Long story short, he said it would cost $400 to do this. He said that he would rather just run new copper wire, which would cost the same amount.

I have another electrician coming today, but just wondering what to expect.

Any help would be appreciated.

Thanks.


----------



## sublime2 (Mar 21, 2012)

I would not be fixing anything that the "buyers" inspector told you unless it was a deal breaker for the sale.
Imho.


----------



## bbo (Feb 28, 2010)

you can also set say, a 200$ allowance for the buyer to fix any issues.

This would allow you to not have to worry about any issues arising from the "fix"


----------



## gregzoll (Dec 25, 2006)

They are wanting you to do everything, so that they do not have to. The buyer's inspector like most is an idiot. The majority, if they can get up in the morning and tie their shoelaces.

This market with the amount of inventory that is out there, has brought out the worse of the worse in idiots becoming home inspectors.


----------



## Trevytrev11 (Mar 26, 2012)

gregzoll said:


> They are wanting you to do everything, so that they do not have to. The buyer's inspector like most is an idiot. The majority, if they can get up in the morning and tie their shoelaces.
> 
> This market with the amount of inventory that is out there, has brought out the worse of the worse in idiots becoming home inspectors.


Exactly. Our home had been on the market for eight months before we received our first offer. We really didn't have a lot of power in the negotiations. Their list of repairs was pretty minimal compared to what the inspector actually found, so we didn't put up much of a fight. 

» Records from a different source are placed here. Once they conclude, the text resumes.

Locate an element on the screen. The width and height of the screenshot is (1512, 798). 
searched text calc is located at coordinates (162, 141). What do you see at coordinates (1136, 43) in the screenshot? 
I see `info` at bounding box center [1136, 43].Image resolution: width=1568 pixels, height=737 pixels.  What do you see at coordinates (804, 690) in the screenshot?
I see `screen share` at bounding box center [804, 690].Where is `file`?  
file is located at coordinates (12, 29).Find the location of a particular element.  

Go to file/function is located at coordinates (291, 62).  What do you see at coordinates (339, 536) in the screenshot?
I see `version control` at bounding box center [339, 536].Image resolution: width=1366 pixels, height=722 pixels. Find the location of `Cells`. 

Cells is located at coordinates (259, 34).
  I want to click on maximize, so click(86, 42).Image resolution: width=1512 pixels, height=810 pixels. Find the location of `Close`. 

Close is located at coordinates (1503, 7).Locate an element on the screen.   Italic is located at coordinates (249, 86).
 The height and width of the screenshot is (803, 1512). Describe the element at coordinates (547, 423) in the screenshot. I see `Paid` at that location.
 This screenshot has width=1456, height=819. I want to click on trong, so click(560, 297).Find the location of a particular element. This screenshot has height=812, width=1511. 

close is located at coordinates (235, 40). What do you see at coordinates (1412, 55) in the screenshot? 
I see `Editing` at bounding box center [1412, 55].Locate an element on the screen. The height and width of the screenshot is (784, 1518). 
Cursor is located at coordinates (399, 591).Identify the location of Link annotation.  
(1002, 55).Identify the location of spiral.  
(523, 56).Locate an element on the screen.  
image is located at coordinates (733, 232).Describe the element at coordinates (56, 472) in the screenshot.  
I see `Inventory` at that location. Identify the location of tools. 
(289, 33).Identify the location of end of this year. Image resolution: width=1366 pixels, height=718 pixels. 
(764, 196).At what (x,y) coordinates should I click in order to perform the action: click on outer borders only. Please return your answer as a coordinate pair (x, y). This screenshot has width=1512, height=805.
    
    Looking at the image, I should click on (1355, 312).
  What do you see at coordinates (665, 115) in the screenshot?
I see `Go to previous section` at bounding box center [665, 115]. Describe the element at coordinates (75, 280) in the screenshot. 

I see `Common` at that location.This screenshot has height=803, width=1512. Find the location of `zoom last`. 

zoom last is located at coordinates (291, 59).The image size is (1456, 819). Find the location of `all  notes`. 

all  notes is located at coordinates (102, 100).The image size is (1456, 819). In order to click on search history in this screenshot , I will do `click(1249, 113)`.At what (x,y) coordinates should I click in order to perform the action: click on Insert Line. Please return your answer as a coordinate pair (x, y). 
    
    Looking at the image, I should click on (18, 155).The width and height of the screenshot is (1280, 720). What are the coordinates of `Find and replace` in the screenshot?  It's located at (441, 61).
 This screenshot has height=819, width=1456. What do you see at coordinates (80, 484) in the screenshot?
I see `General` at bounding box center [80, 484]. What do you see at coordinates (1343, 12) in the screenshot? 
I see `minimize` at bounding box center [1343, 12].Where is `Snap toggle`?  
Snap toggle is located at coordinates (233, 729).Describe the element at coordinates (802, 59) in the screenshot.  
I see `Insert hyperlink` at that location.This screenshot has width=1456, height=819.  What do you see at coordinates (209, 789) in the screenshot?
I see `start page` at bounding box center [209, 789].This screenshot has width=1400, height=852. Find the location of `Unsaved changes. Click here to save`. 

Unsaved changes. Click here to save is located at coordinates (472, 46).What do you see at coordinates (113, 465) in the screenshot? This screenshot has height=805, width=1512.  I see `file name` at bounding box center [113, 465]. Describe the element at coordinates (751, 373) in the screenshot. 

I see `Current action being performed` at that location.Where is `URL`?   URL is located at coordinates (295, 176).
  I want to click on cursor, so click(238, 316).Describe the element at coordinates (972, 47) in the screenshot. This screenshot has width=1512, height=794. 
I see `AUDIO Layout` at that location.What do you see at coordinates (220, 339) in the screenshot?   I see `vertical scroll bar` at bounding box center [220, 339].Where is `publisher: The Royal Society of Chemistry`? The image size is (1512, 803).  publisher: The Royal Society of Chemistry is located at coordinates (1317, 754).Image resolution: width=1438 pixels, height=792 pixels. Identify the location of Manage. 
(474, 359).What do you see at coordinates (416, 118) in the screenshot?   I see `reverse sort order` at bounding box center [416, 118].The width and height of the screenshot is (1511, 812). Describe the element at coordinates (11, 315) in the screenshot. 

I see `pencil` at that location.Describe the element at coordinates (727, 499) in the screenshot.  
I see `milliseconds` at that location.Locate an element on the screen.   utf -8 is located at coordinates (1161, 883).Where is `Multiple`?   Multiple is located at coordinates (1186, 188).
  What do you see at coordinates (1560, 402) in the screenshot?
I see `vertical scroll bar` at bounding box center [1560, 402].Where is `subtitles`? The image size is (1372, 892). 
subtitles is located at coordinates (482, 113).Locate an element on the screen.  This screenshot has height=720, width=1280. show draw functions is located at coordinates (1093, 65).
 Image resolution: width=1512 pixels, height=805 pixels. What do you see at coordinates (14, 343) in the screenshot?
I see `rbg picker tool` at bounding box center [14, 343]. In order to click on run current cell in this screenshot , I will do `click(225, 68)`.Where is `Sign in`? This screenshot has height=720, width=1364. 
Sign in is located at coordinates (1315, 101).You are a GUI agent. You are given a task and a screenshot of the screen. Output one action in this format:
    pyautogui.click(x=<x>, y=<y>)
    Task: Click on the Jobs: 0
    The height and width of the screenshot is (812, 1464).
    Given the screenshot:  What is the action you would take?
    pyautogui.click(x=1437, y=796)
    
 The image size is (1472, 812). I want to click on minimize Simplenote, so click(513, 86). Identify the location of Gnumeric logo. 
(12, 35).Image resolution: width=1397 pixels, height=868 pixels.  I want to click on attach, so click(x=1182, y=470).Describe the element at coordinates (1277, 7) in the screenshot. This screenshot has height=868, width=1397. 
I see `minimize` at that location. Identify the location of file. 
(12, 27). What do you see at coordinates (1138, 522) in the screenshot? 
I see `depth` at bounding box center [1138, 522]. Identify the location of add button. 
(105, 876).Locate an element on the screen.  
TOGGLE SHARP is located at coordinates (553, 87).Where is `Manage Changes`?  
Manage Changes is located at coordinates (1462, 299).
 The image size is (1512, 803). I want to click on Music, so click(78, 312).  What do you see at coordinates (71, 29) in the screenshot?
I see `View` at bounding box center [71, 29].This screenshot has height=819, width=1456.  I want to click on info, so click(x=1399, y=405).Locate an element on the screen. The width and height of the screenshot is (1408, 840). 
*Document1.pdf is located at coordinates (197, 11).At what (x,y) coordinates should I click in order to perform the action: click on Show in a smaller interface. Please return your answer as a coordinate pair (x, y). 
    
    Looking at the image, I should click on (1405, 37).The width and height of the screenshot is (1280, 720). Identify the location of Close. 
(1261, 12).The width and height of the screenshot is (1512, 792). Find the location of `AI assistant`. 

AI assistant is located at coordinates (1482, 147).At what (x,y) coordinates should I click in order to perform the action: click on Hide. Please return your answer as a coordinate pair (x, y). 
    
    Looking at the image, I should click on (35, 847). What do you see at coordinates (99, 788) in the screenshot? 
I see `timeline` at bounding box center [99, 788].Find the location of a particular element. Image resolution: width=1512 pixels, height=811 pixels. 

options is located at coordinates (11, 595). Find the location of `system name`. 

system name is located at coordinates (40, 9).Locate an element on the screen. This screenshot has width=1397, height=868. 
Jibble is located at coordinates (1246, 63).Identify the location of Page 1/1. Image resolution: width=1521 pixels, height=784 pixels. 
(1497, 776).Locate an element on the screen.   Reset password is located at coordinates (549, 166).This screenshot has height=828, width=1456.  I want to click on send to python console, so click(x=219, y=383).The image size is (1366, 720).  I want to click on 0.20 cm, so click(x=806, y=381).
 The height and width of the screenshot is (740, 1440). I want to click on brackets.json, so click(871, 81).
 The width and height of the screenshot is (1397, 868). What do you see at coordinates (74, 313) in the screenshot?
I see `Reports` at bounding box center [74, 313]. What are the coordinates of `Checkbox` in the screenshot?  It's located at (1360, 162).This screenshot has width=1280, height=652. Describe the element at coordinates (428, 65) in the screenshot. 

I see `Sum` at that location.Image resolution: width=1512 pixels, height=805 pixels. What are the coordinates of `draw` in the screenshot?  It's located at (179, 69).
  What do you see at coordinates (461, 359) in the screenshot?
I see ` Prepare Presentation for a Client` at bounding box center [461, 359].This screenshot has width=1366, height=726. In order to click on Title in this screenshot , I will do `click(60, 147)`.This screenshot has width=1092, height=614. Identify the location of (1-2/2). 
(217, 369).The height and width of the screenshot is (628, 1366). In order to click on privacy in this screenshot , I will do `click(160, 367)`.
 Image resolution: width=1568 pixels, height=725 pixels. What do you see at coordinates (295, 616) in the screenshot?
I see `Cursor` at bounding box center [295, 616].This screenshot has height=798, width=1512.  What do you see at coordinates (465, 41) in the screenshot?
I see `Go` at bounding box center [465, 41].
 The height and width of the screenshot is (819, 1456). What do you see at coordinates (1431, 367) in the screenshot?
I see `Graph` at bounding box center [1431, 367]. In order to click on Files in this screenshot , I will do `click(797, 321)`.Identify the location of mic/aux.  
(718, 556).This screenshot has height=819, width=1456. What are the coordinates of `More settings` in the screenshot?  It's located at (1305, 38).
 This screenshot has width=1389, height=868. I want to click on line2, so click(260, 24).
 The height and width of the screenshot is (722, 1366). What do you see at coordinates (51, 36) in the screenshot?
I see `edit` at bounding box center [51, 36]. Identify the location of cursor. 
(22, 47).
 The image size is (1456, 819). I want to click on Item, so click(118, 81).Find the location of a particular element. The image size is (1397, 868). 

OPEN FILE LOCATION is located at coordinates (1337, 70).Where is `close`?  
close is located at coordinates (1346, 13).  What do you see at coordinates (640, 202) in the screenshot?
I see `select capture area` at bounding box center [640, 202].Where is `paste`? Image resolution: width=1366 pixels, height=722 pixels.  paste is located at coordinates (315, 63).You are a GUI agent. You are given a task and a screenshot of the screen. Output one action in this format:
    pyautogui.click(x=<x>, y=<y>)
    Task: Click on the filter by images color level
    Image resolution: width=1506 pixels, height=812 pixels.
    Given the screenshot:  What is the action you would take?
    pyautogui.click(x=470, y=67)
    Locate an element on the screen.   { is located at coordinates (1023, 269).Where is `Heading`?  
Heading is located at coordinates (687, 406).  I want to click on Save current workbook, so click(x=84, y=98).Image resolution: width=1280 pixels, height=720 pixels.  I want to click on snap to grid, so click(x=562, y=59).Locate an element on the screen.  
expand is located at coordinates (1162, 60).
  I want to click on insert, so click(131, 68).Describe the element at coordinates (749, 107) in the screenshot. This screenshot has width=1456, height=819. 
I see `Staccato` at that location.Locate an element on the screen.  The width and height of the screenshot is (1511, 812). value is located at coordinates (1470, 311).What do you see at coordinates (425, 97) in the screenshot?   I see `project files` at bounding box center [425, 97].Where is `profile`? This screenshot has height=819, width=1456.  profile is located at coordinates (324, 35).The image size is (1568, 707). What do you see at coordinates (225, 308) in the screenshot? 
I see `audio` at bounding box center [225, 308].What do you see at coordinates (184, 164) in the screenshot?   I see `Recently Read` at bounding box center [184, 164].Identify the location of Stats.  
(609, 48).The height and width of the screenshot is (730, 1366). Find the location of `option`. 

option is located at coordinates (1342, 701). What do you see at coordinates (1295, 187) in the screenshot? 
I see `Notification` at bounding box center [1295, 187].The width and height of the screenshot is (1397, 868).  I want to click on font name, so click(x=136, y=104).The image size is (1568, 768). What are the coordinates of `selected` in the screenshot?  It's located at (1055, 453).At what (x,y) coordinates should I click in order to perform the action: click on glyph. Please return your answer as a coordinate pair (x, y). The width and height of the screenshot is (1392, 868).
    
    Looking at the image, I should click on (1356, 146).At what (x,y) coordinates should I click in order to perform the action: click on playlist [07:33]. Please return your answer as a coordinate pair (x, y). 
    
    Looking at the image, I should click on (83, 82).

I'm really hoping that someone can tell me what I should expect to pay for this repair as I am not looking to spend an arm and a leg on these repairs.


----------



## michaelcherr (Nov 10, 2010)

The buyers inspector doesn't tell you what to do.
The buyers inspector informs the buyer of the condition of the house, and the buyer may or may not ask you to make repairs.
Anything the inspector said to a seller can be ignored if you wish unless you are trying to close super quick and want to be overly proactive.
That being said, go buy a tube of the goo that they normally put on aluminum connectors to prevent corrosion.
Don't disconnect anything, just slather some on there and call it done.
Five minutes, five dollars, save your battles with the buyer/inspection for real issues.


----------



## sublime2 (Mar 21, 2012)

Let the guy that is coming for the estimate know that you are looking for the lowest cost fix because you are selling.


----------



## zappa (Nov 25, 2011)

It sounds like the tech is trying to fatten the bill. If the wires are so short that they are barely in the lugs I can understand but this IS a working panel. Pics would be a big help.


----------



## jbfan (Jul 1, 2004)

Pictures would help.
There is no NEC requirment to install no loc.


----------



## michaelcherr (Nov 10, 2010)

Home inspectors don't inspect to code.
They inspect to a criteria that is based on code, but they will flag many code compliant things and not care about other non code compliant issues.


----------



## Trevytrev11 (Mar 26, 2012)

OK, I have attached my 3rd grade version of what I recall everything looking like. I will try and snap a picture when I get home from work this afternoon.

The green are the two major cables coming into the box from the utility box. As you can see, they take the shortest path to the converter (blue box), which according to the electrician prevents them from accessing the converter. 

The red is the so-called path that he said they should take, which would allow them to access the converter.


----------



## Billy_Bob (Sep 11, 2008)

Without this paste on aluminum wires, the wires can oxidize, cause a poor electrical connection, begin a hot/cold cycle at the connections, work themselves loose, then you no longer have one of those connections and can have severe electrical problems. Can also damage electrical gizmos.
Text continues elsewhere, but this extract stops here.